Michael Priem, CEO of ModernImpact, identified the mechanism: holding companies consolidate agencies and strip them down, raising the perceived value of awards as differentiators when competing for clients or defending headcount (per Adweek). For smaller players, a Lion has been thought to outweigh the downside of getting caught. That calculus only hardens in a consolidating market.
New rules cannot reverse that incentive structure. Tighter policing may slow repeat offenses, but they do not address why agencies now treat Cannes as existential rather than aspirational.
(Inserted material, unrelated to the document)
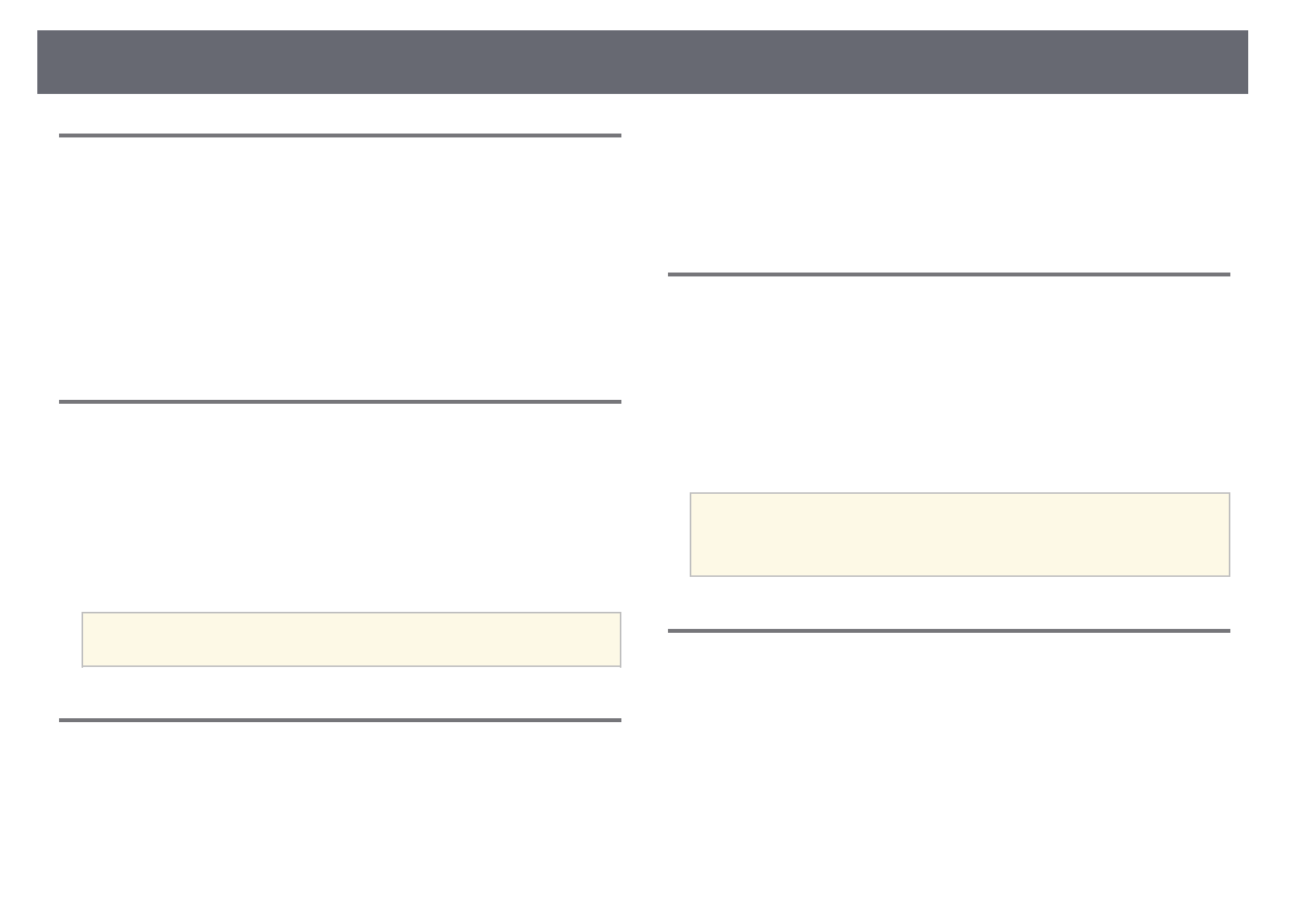Click the topmost divider line in left column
Verify Everything Before You Enter
If your agency is planning a Cannes submission, assume the bar for verification is now higher and auditable. Every image, every statistic, every claim about campaign performance or audience reach must exist in primary sources before you hit submit. AI-generated or AI-altered assets in case study materials are now a known disqualification risk.
Brief your teams that a disqualified award is worse than no award. Public withdrawal damages credibility with clients in ways a jury snub does not. And in a market where Lions are already treated as career insurance, an ethics violation becomes a liability no trophy can offset.